[Zadanie do wykonania A]
Przełóż na angielski to zdanie z tekstu o prezydenckim projekcie ustawy w sprawie Sądu Najwyższego: „Pomysł prezydenta nie został zbyt ciepło przyjęty w obozie rządzącym.”
[Zadanie do wykonania B]
Powtórz słowo w słowo fragment tekstu o prezydenckim projekcie ustawy w sprawie Sądu Najwyższego od słów „Projekt ustawy Andrzeja” do słów „z ustaleń DGP.”.

== Fragment tekstu

Projekt ustawy Andrzeja Dudy w sprawie Sądu Najwyższego ma dziś niewielkie szanse na wejście w życie. Możliwe, że na etapie prac sejmowych zostanie pożeniony z równolegle szykowanym projektem rządowym ‒ wynika z ustaleń DGP.

Pomysł prezydenta nie został zbyt ciepło przyjęty w obozie rządzącym. ‒ Szanujemy inicjatywę ustawodawczą pana prezydenta, ale jest rządowy projekt, który jest na finalnym etapie prac i zapewnia stabilizację prawną ‒ mówi DGP Anita Czerwińska, rzeczniczka PiS. Jeszcze ostrzej o ustawie mówią ziobryści. Wiceminister sprawiedliwości Marcin Warchoł ocenił, że prezydenckie propozycje dotyczące Sądu Najwyższego „niczego nie rozwiązują i mogą przyczynić się do pogłębienia chaosu i anarchii”.

====
== Dostarczony materiał

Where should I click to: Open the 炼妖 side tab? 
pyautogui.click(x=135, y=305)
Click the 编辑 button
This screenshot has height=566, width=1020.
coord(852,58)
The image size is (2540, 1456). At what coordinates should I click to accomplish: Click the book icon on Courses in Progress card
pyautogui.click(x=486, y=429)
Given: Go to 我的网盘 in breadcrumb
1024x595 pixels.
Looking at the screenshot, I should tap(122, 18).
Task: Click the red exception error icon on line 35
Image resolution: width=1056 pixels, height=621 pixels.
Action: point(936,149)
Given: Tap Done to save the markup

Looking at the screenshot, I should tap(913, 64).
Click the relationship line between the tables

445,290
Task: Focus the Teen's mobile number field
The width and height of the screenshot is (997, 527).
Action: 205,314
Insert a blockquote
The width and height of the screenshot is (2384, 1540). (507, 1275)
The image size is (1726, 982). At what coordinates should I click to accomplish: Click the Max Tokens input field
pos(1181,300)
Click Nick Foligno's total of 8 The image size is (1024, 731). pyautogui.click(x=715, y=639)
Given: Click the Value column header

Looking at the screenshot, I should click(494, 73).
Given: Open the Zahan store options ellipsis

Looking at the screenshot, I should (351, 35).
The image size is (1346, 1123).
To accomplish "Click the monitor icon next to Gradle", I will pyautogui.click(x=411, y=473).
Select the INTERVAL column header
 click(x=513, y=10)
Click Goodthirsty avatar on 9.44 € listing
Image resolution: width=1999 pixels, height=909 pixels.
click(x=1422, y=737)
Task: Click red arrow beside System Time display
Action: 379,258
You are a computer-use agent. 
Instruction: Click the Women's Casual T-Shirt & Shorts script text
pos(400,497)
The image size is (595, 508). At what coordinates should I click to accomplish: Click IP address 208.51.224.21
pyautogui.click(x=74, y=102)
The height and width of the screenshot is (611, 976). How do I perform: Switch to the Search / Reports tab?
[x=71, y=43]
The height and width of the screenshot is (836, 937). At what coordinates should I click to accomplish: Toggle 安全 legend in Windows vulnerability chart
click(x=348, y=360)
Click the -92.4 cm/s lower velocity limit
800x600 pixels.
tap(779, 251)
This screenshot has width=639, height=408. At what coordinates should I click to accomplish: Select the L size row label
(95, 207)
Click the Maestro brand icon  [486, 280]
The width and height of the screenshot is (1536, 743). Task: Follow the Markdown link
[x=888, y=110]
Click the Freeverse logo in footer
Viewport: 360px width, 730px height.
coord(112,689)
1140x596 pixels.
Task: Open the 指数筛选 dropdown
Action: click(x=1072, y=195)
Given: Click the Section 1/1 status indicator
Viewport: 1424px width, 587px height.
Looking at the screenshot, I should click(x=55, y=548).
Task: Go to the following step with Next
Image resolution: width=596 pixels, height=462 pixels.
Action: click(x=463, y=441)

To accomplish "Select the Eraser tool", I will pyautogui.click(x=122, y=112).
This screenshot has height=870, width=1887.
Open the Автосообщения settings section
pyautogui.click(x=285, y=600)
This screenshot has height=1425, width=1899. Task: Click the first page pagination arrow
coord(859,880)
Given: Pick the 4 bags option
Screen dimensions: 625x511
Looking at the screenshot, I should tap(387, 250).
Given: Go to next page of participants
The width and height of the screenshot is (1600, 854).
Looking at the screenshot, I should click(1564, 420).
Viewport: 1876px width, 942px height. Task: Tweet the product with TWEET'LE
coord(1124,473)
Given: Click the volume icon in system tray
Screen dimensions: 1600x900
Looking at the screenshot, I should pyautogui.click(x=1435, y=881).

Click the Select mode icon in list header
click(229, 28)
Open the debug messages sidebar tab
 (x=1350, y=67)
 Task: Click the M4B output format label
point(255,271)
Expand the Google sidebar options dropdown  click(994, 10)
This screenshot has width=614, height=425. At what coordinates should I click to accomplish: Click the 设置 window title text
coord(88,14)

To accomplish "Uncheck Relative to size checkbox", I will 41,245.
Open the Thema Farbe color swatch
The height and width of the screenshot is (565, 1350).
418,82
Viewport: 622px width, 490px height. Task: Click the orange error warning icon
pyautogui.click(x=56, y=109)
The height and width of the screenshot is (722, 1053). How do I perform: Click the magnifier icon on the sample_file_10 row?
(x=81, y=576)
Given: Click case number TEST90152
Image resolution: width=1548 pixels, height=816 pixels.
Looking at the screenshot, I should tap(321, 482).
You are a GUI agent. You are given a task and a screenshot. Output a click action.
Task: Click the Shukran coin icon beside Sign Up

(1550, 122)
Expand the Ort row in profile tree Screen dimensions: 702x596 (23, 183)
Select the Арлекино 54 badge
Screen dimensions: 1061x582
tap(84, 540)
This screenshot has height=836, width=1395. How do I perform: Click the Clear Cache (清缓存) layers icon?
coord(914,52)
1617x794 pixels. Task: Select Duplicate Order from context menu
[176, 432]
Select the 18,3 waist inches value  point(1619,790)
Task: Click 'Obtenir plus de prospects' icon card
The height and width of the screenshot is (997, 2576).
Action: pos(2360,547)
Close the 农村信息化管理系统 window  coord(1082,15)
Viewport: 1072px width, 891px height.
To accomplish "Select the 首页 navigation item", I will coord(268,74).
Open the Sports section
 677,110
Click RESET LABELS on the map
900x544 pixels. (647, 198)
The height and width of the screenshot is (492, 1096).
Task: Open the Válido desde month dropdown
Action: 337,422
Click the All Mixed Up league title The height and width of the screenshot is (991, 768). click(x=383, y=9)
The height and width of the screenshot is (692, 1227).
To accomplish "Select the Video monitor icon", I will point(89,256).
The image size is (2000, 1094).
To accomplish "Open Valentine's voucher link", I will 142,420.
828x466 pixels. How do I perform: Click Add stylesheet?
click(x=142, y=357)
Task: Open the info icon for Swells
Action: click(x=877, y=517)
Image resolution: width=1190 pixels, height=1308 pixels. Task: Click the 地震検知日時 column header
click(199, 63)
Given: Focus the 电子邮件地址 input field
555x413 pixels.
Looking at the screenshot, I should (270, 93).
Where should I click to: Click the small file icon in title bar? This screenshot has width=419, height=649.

====

[Oczekiwana odpowiedź A]
The president's idea was not received very warmly in the ruling camp.

[Oczekiwana odpowiedź B]
Projekt ustawy Andrzeja Dudy w sprawie Sądu Najwyższego ma dziś niewielkie szanse na wejście w życie. Możliwe, że na etapie prac sejmowych zostanie pożeniony z równolegle szykowanym projektem rządowym ‒ wynika z ustaleń DGP.